Gesticulating wildly and never losing sight of each other or the ball, the footballers dashed across the field attempting to land the last goal and equalise the score.

The final score was 5-4 and as the two teams shook hands and cheered each other there was little to distinguish the victors from the losing team - except that all the opposition players were deaf.

The so-called Deaf Kavallieri team was closely edged out by a selection from third division Swieqi United and officials.

The deaf team was established around two years ago, but last Thursday's game was only the third match they had played this year and the first time they had played against an established football club, as they struggle to find opponents willing to give them a game.

It all started when the Sports Council contacted the Deaf Association to see if they would be interested in forming a team, as part of its efforts to make sports more inclusive. They are sponsored by Nivea, which is responsible for their navy blue kits, and they have 12 players aged 18 to 50. They train each Thursday in Kirkop under the guidance of coach Joseph Muscat, who is not deaf and communicates to the players through gestures and by speaking clearly in Maltese so they can read his lips.

"I was apprehensive about taking on the role because I did not think I would be able to communicate with the players. But I love a challenge and I have learnt a lot from coaching these players," Mr Muscat said.

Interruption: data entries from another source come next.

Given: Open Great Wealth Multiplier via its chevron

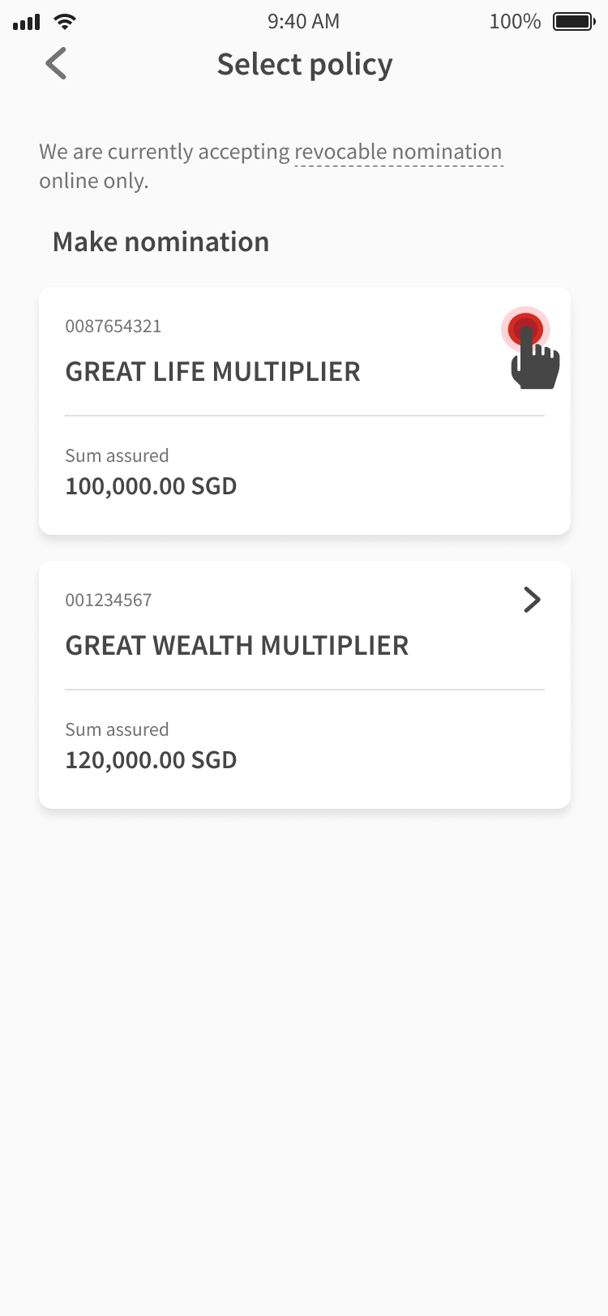Looking at the screenshot, I should tap(532, 600).
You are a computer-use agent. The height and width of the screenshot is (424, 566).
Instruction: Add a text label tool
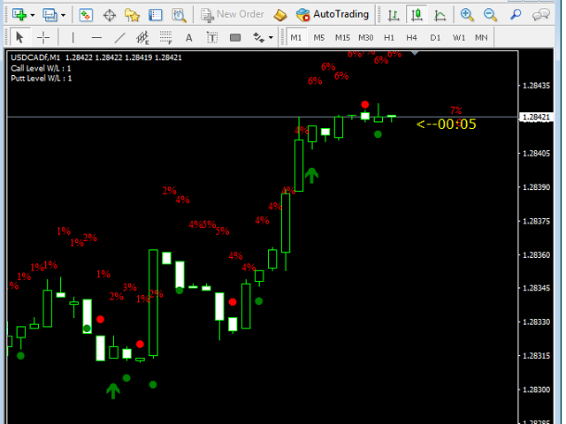pyautogui.click(x=189, y=37)
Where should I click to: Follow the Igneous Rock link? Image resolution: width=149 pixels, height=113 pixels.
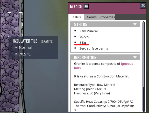(x=104, y=66)
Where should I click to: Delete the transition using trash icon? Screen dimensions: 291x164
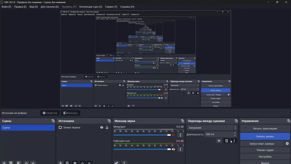[x=227, y=141]
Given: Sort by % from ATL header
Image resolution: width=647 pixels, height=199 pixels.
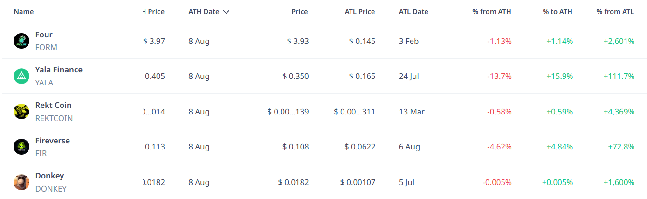Looking at the screenshot, I should [x=615, y=12].
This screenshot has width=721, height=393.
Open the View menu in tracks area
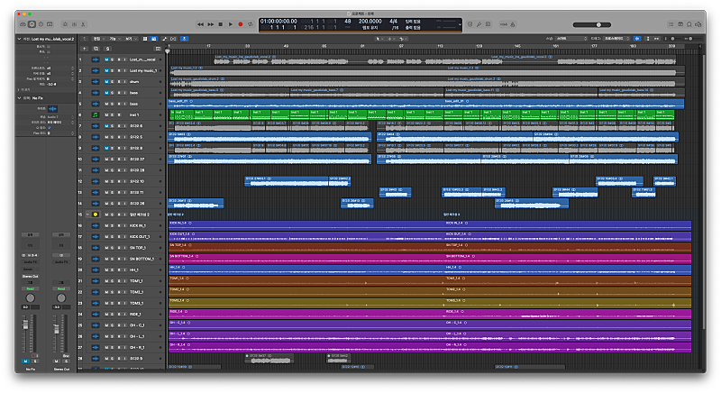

The team is the only one specifically for deaf people in Malta, although the Sports Council is hoping to assemble a team for deaf women in the near future.

Most of the players are totally deaf and they do not play with hearing aids as the devices could break or cause injuries. Consequently, the players communicate through sign language, gestures and lip reading.

Now that Swieqi United have played his team, Mr Muscat hopes other sides will offer to give them a game during their weekly slot at 7.30 p.m. at the Kirkop pitch.

"The most important thing is that they enjoy their football; they come to have fun and get fit. But these kinds of games against serious opposition also give them the confidence that they can integrate and compete with anyone," Mr Muscat said.

Being deaf affects the balance of some players, said Mr Muscat, and there are obvious problems in letting each other know what is happening on the pitch. But despite this, the players pushed Swieqi United all the way in the game and there was little to choose between the two sides.

"They gave us a very good game and they have some excellent players. We had to work very hard for the result," Swieqi United assistant coach Daniel McKean said.